4.1.2.2 Tree Rooting
gamma, default=10.0
A factor in the gene tree rooting equation that affects the impact of gain and loss events
gain, default=0.05
The probability of a gain event at a given ancestral node
loss, default=0.05
The probability of a loss event at a given ancestral node
5 Running the WorkFlow instance
WF_runSynergy2.py returns a list of commands that need to be executed in order to set up the working environment. These commands, found in genomes/needed_extractions.cmd.txt, can be run serially or distributed to a grid. After the working environment has been set up, re-run WF_runSynergy2.py the same as before.

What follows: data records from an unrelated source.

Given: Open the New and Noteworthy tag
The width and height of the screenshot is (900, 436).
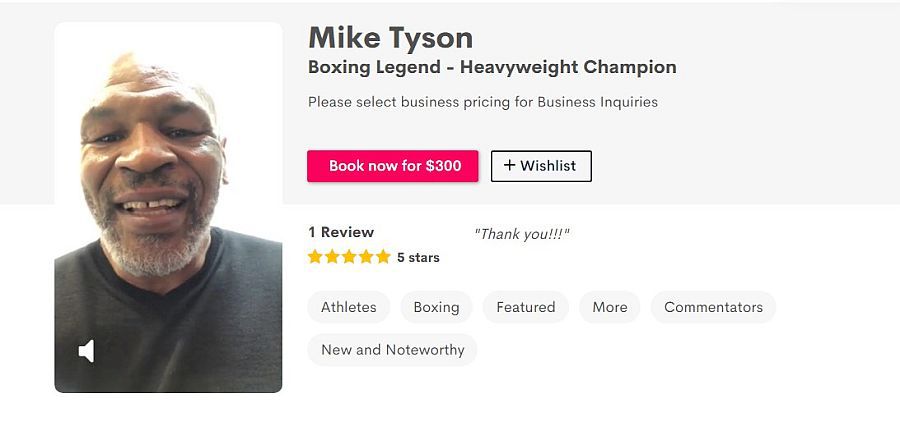Looking at the screenshot, I should (393, 350).
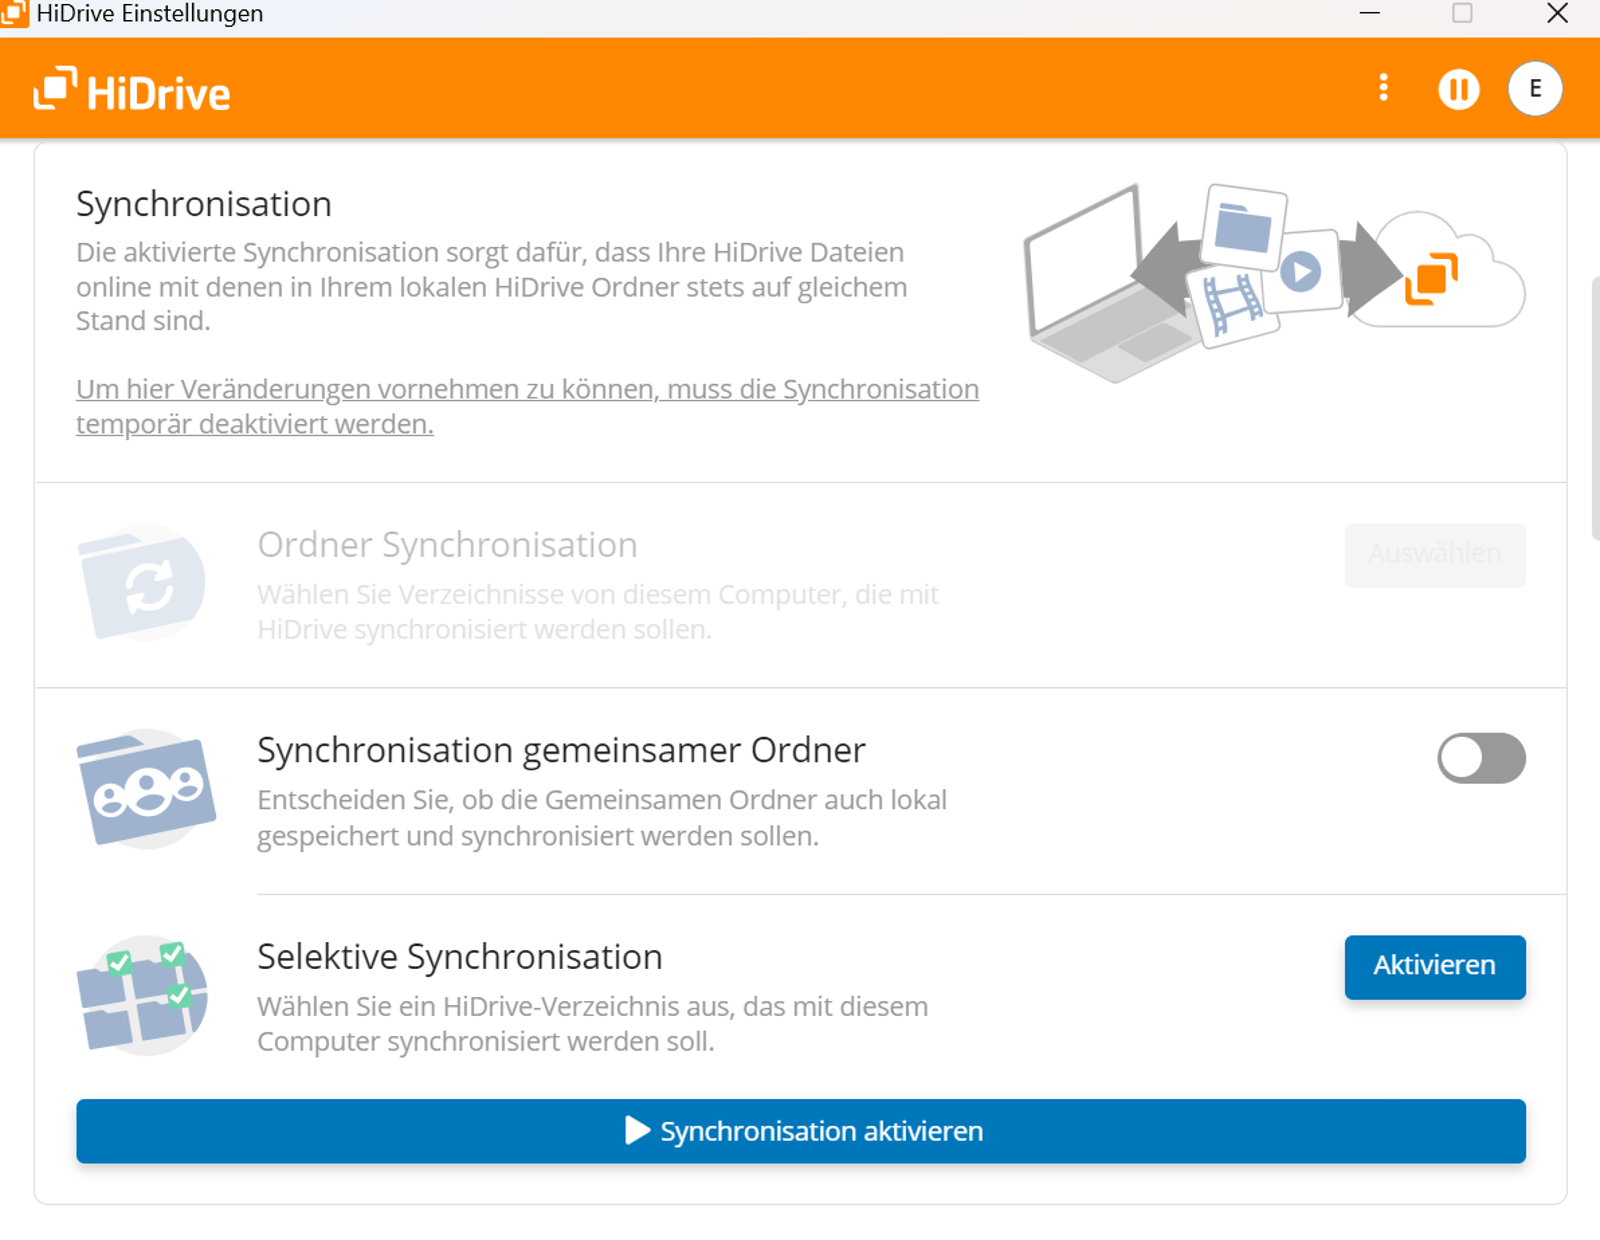Click the HiDrive Einstellungen title text
Screen dimensions: 1600x1240
pyautogui.click(x=148, y=13)
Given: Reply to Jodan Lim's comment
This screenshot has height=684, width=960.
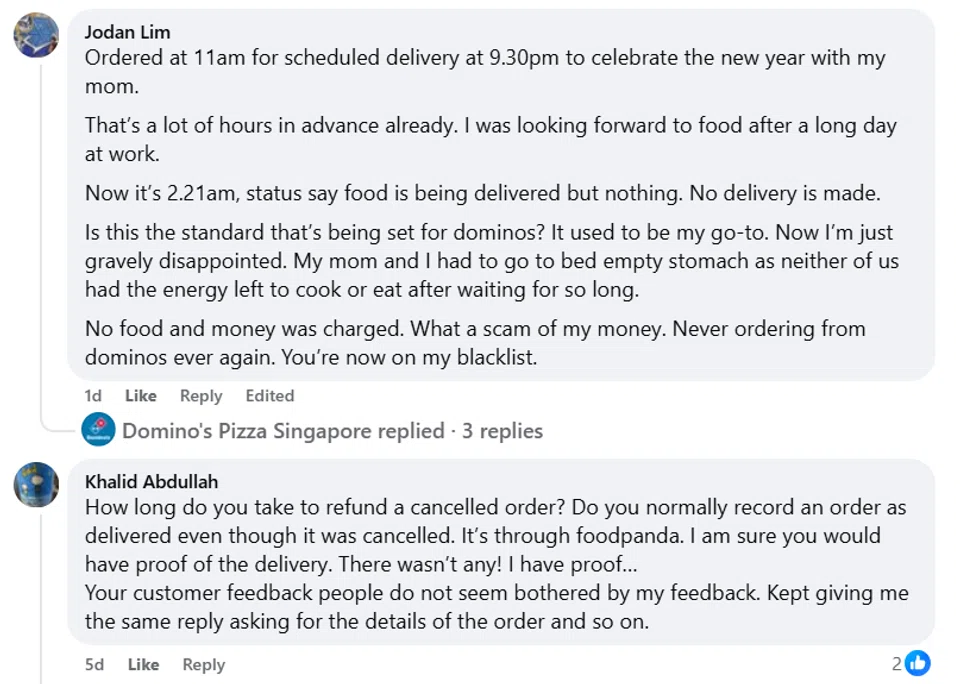Looking at the screenshot, I should click(201, 396).
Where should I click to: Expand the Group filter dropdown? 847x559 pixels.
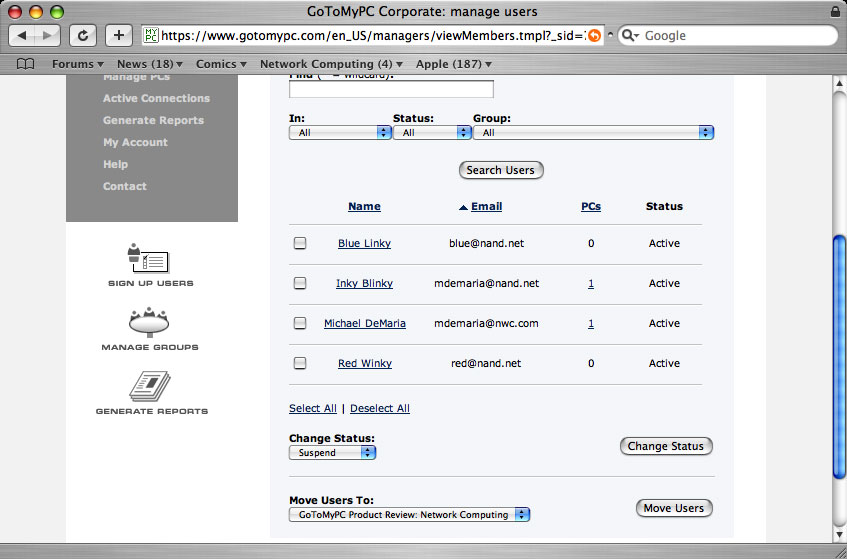click(593, 132)
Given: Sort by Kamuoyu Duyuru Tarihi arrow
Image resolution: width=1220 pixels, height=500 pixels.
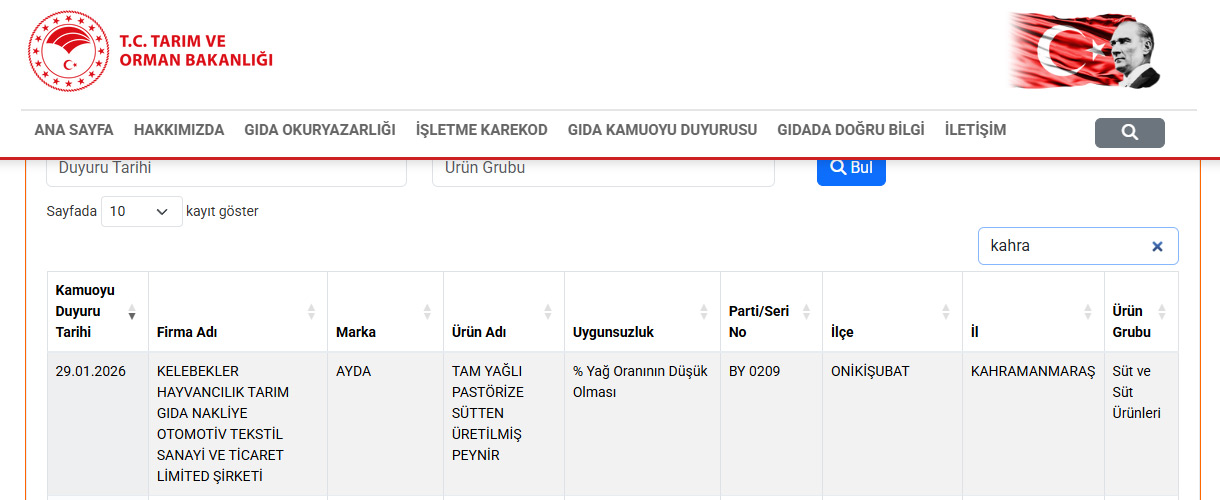Looking at the screenshot, I should tap(132, 312).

This will create a [flow].xml and a [flow].ini file in your Synergy2 working directory, where [flow] is defined by -f or --flow. You are now ready to run the actual algorithm.
Set up the command line environment.
source /path/to/workflow/exec_env.tcsh
use LSF (make sure your grid distribution module is loaded)
Launch instance_commands.txt to the grid. If you have queues for different time periods, an average Synergy2 run of 150 E.coli genomes can be completed in about 12 hours across 50 nodes.
Then, the WorkFlow instance may be dispatched as follows:
RunWorkflow -t [flow].xml -c [flow].ini -i [instance].xml &
This is not necessary for the execution of Synergy2, but will allow you to monitor its progress.